The range of my services covers in particular the following aspects:
- Securing merger clearance from the Federal Cartel Office (Germany) and the European Commission, with a focus on private equity operations
- Solution-oriented analysis of antitrust risks of envisaged mergers and strategies on how to deal with such risks
- Assessment of multijurisdictional merger filing requirements
- Preparation and co-ordination of multijurisdictional merger filings
Under certain conditions and depending on the economic significance (jurisdictional thresholds), structural market changes through mergers, acquisitions and joint ventures are subject to clearance by the national competition authorities or the European Commission.
In the majority of cases, transactions caught by merger control do not impede effective competition and thus pass the substantive merger clearance test without difficulty, especially when financial investors are involved on the acquirer side. In such routine cases, it is still important to plan – in consultation with the transaction lawyers – the merger control procedure into the M&A process and to present the project in sufficient detail in the notification so as to avoid unnecessary procedural delays. To this end it should be clarified well before the signing in which jurisdictions merger clearance is required. This allows for merger filings to be prepared and coordinated at an early stage and for the merger control procedure to be initiated directly following signing.
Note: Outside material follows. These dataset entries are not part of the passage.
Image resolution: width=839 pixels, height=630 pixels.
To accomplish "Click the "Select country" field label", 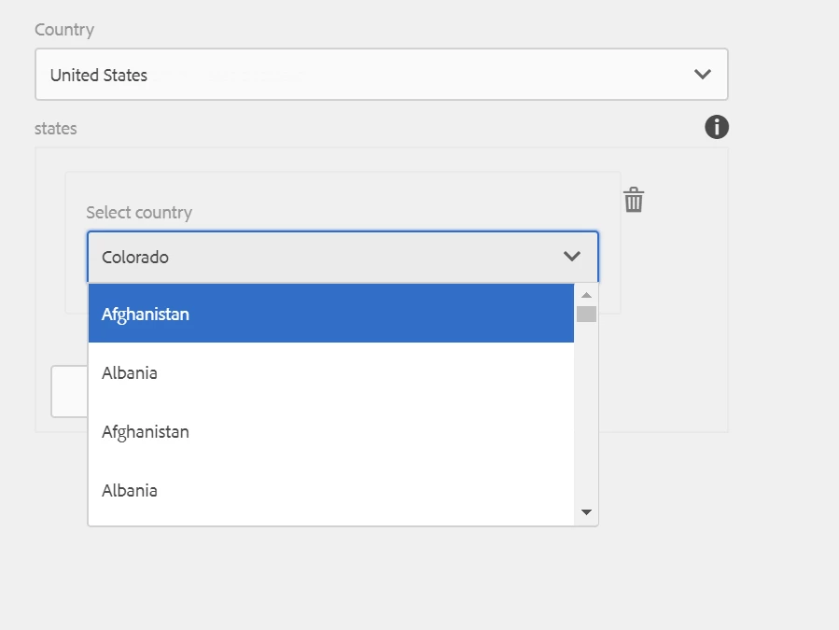I will point(139,213).
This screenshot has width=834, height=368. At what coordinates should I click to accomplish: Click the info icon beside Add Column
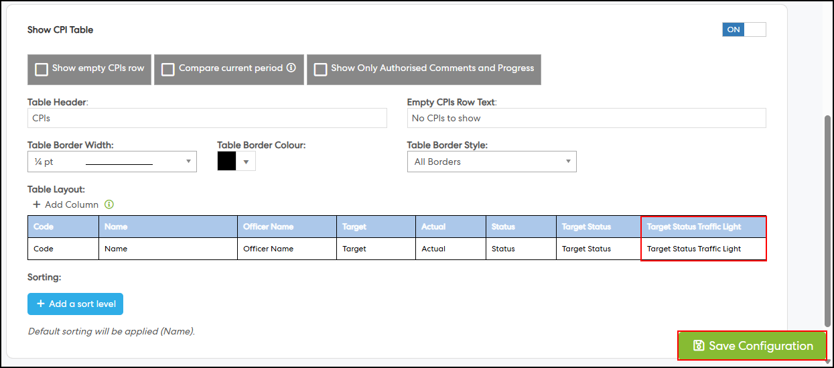pyautogui.click(x=109, y=204)
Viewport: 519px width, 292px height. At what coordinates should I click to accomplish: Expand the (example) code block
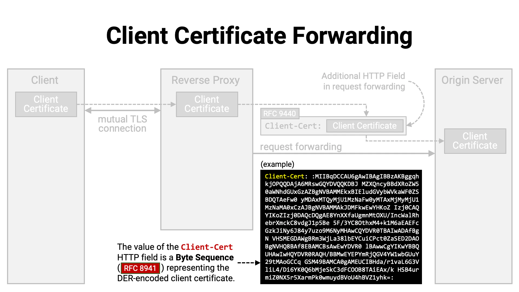[x=277, y=164]
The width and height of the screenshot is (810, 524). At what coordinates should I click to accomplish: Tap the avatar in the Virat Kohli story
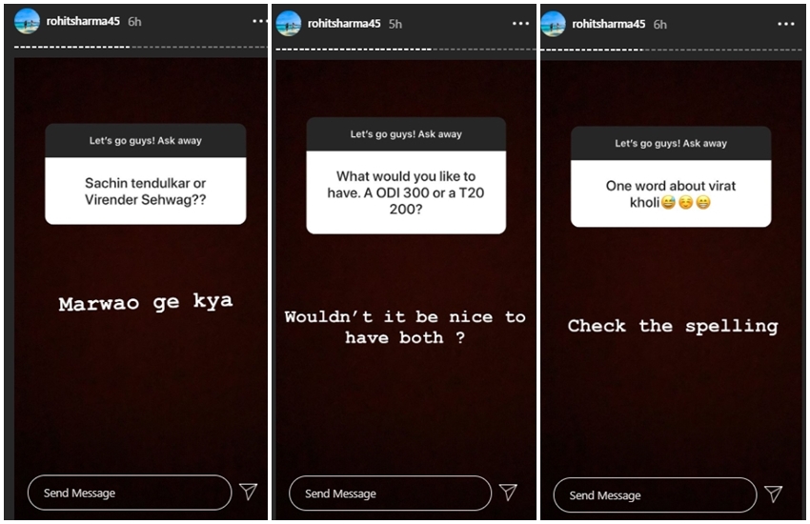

I have successfully accompanied a large number of merger control proceedings before the German Federal Cartel Office (Bundeskartellamt), the French Autorité de la concurrence and the European Commission, particularly with regard to mid-cap transactions and private equity investments, and thus have the necessary routine to guarantee a smooth handling of the merger filing process. If multijurisdictional filings are required, I can usually call on local counsels who I personally know and appreciate from previous transactions.
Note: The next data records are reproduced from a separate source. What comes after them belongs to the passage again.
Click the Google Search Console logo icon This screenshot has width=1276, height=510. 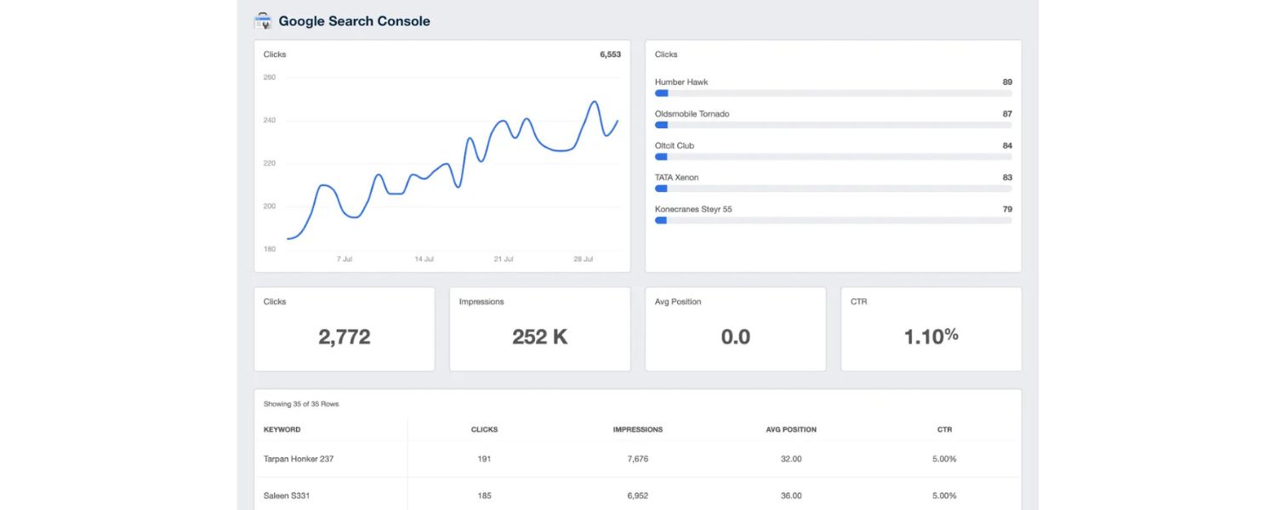(x=262, y=20)
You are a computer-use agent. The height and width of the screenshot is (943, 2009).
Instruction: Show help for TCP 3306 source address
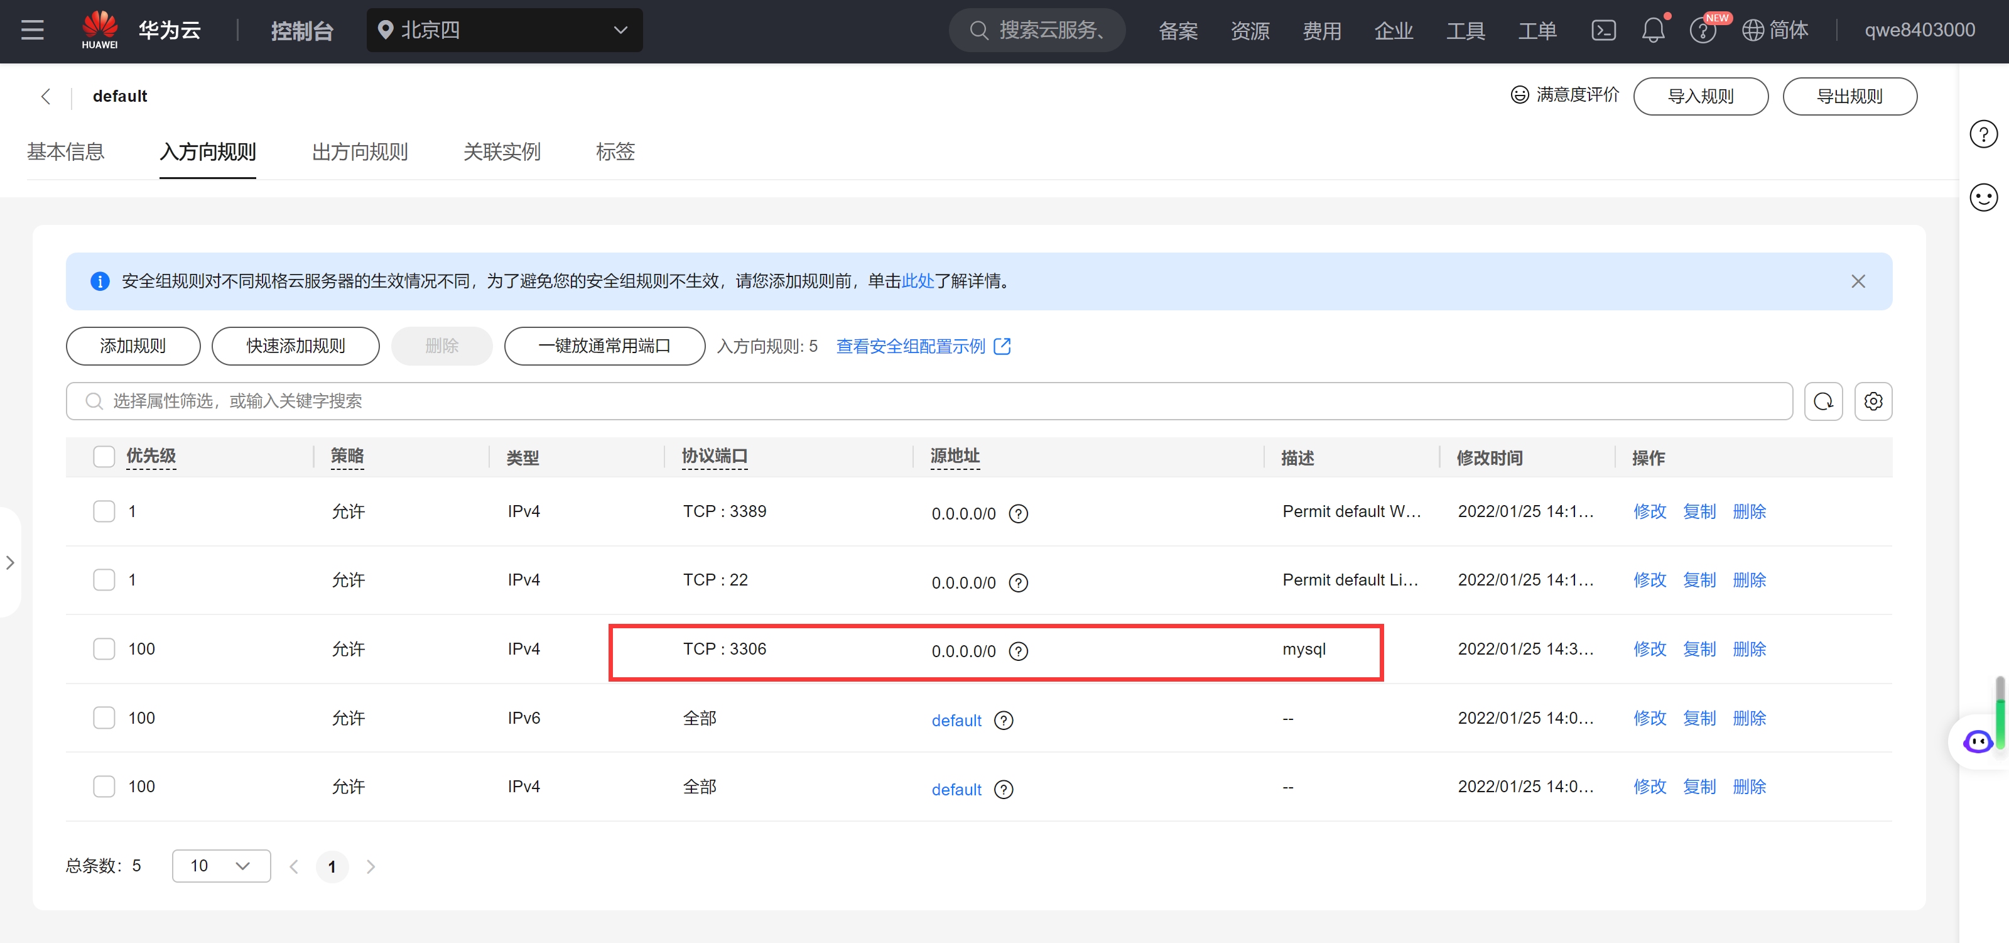[1018, 651]
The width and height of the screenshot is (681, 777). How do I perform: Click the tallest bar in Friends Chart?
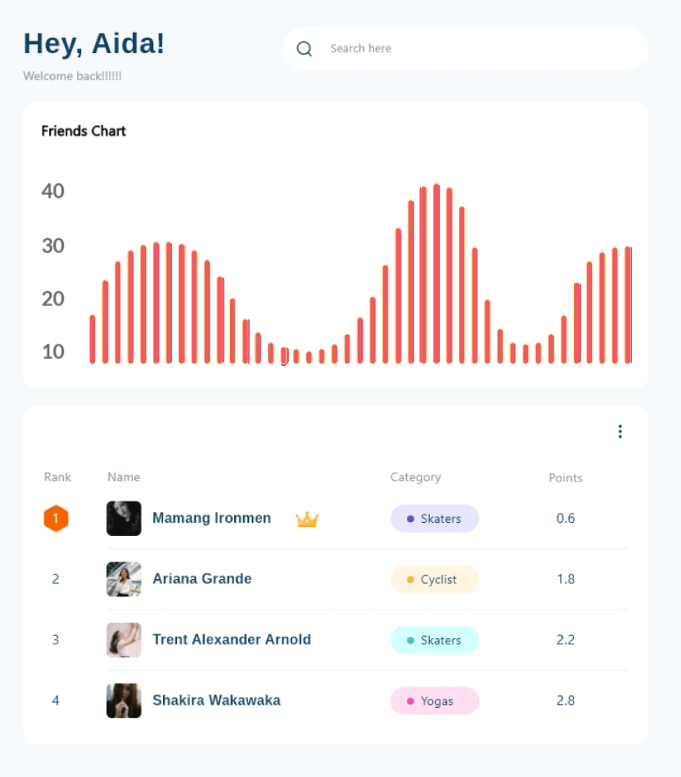[436, 274]
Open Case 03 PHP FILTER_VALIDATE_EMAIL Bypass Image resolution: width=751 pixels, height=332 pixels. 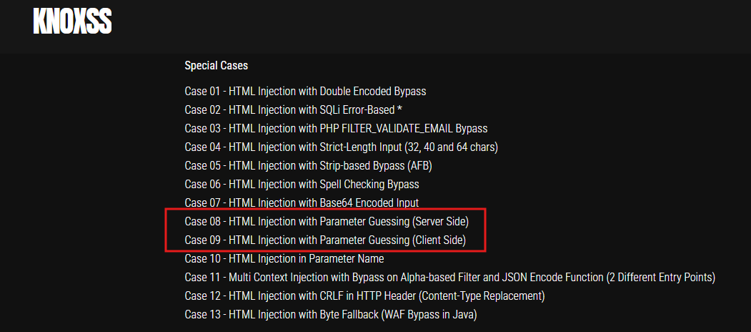[x=336, y=129]
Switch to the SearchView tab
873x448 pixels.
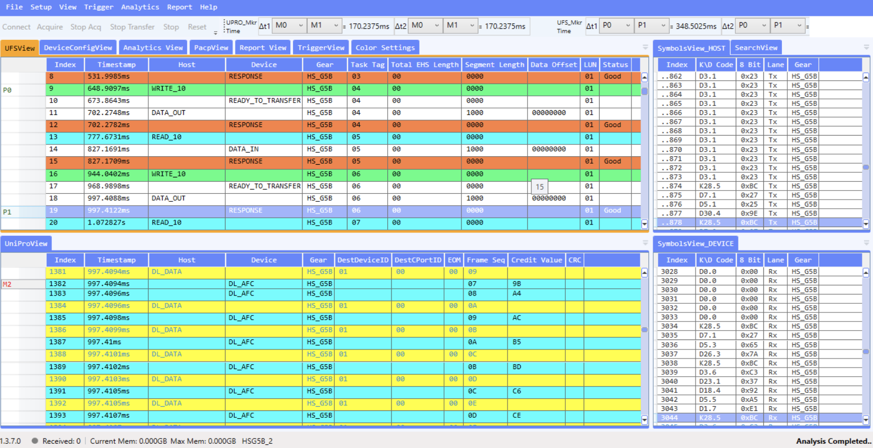756,48
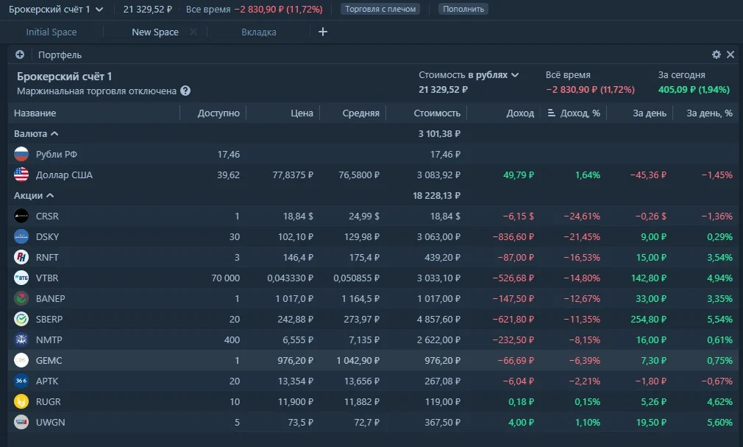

Cases more complex as to their substantive assessment should be identified – also on the seller side – already in the planning phase and transaction risks should be assessed for different options. This may relate to the choice of potential acquirers, the perimeter of the transaction or considerations of possible commitments in later merger control proceedings. Here, too, I am in a position to offer legal advice, if necessary in cooperation with specialized advisors on competition economics.
Insofar as the time resources required for the assessment and implementation of competitively complex merger filings make the handling by a team of competition lawyers advisable, I will communicate this openly and, if requested, also assist in the selection of suitable law firms.